EXERCISE DESCRIPTION: Change every "Select" to "Choose" in the lines of the listing between the line holding "Given: Open the hamburger menu in title bar" and the line holding "point(72,142)", inclusive, and give only those lines back with nothing else altered. Leave the pictures out.

-- Start of MATERIAL --

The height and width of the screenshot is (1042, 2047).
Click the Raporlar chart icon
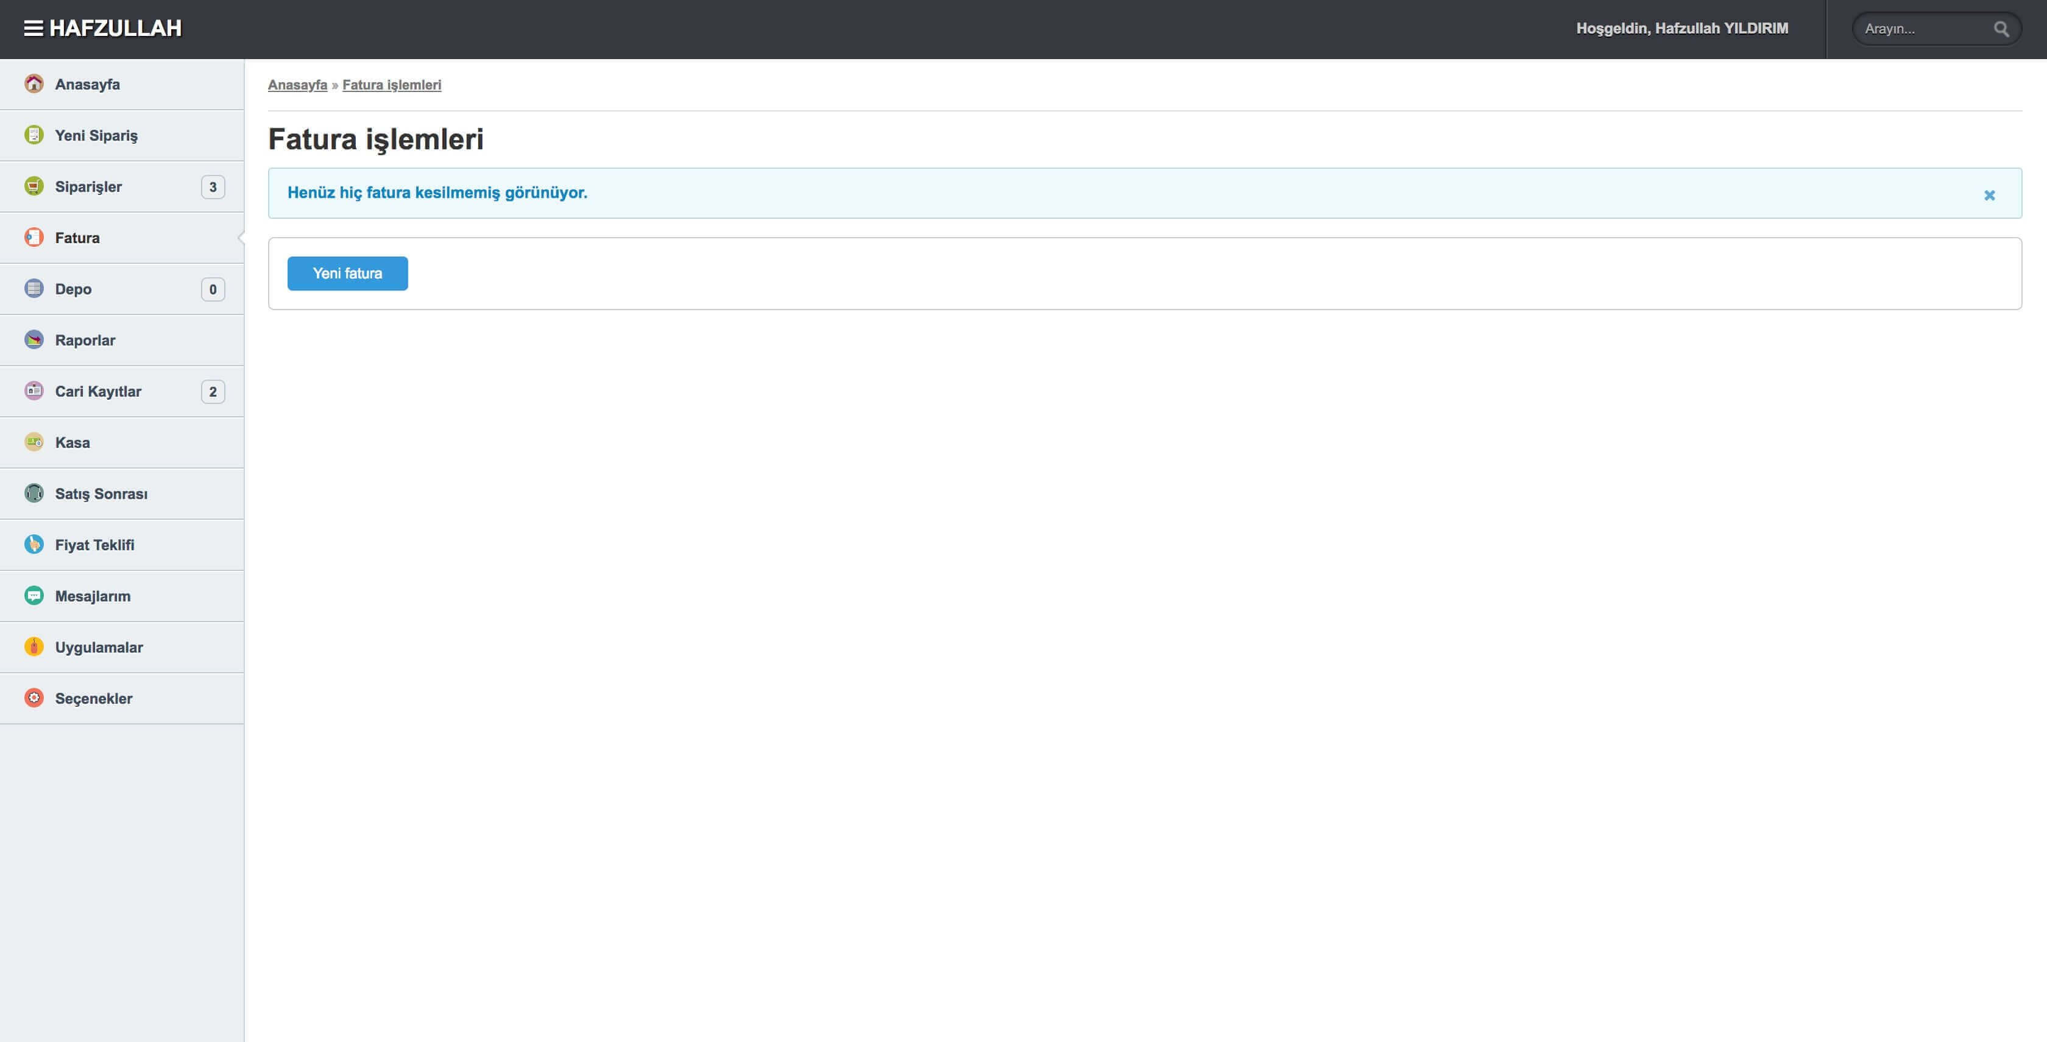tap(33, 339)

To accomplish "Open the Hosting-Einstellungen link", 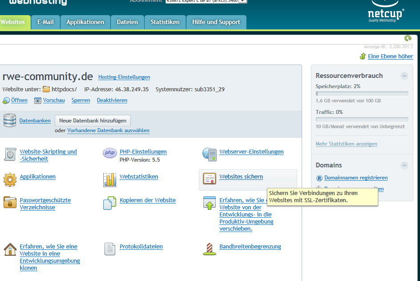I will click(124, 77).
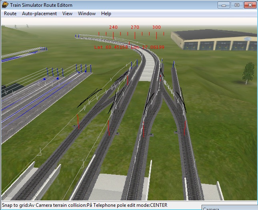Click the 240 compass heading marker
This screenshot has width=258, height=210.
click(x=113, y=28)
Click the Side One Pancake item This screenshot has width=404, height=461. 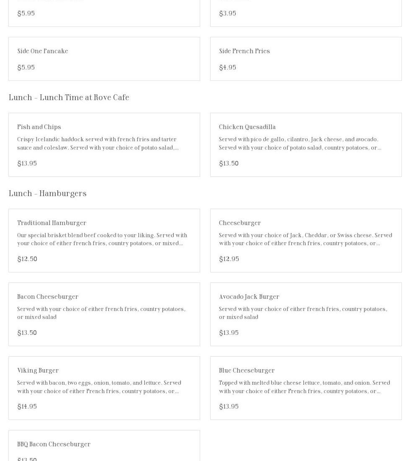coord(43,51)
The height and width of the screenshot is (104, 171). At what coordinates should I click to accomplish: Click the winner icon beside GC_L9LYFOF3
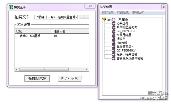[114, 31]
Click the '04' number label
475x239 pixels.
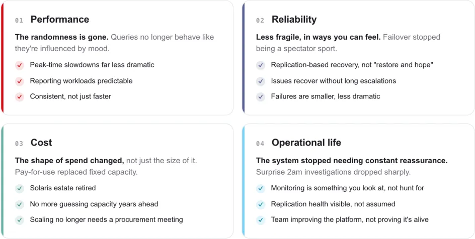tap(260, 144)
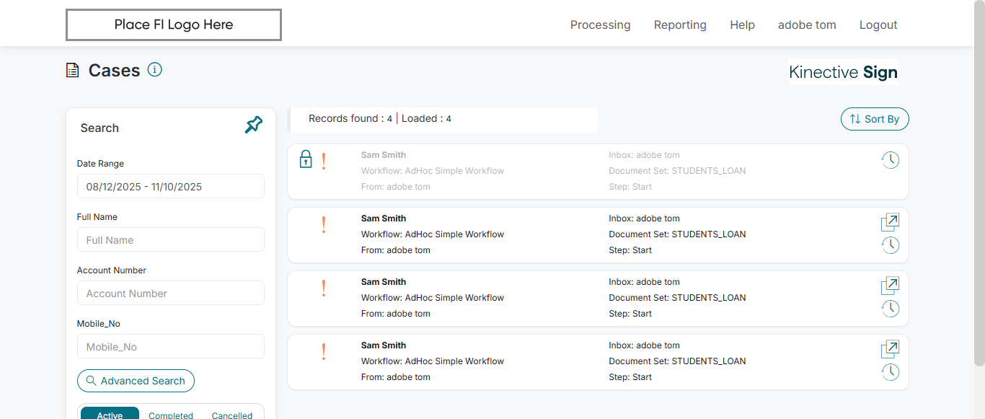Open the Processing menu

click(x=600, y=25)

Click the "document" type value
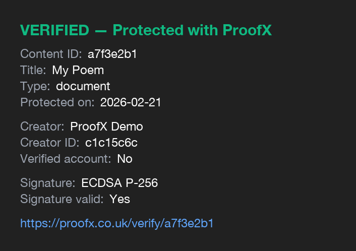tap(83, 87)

-- End of MATERIAL --
-- Start of MATERIAL --

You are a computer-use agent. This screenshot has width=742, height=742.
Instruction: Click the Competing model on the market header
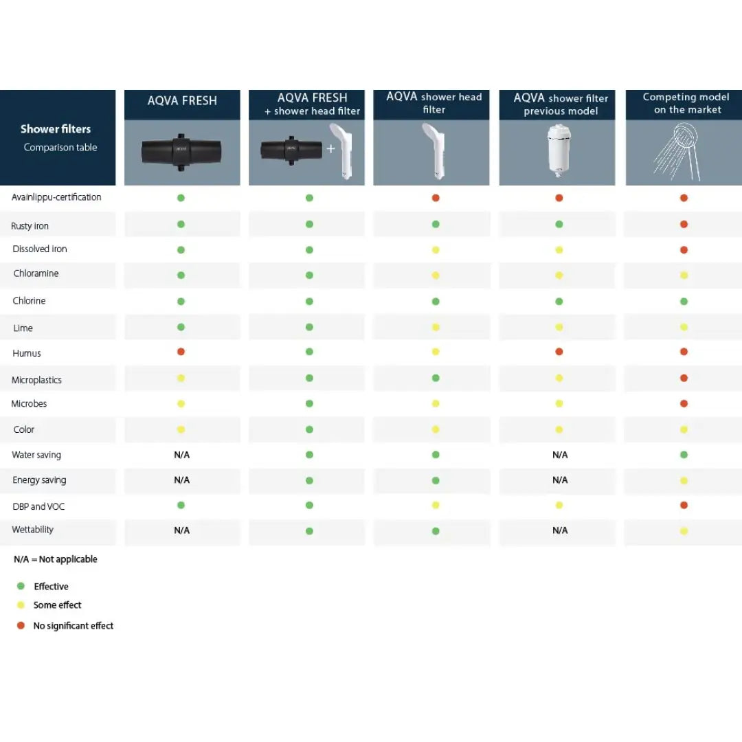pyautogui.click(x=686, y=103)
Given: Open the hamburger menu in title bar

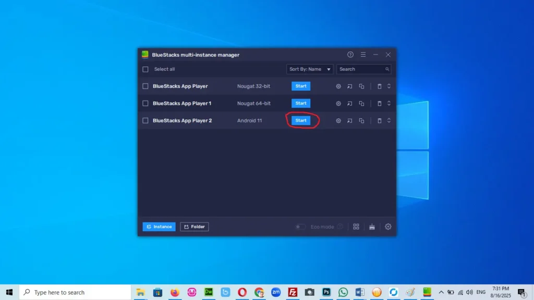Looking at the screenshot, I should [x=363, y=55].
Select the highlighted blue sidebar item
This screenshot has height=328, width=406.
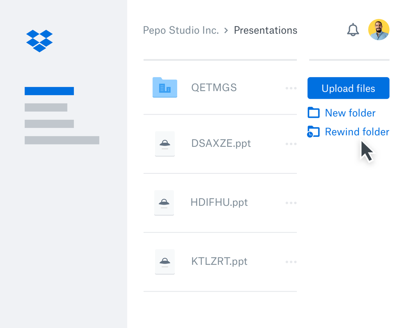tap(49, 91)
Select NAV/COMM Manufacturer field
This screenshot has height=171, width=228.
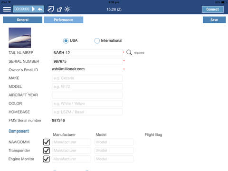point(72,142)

-- End of MATERIAL --
-- Start of MATERIAL --

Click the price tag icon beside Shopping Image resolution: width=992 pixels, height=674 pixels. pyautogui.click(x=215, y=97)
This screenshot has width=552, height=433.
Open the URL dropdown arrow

-- End of MATERIAL --

FINAL RESULT:
Given: Open the hamburger menu in title bar

Looking at the screenshot, I should [x=363, y=55].
Choose the highlighted blue sidebar item
This screenshot has height=328, width=406.
tap(49, 91)
Choose NAV/COMM Manufacturer field
This screenshot has height=171, width=228.
point(72,142)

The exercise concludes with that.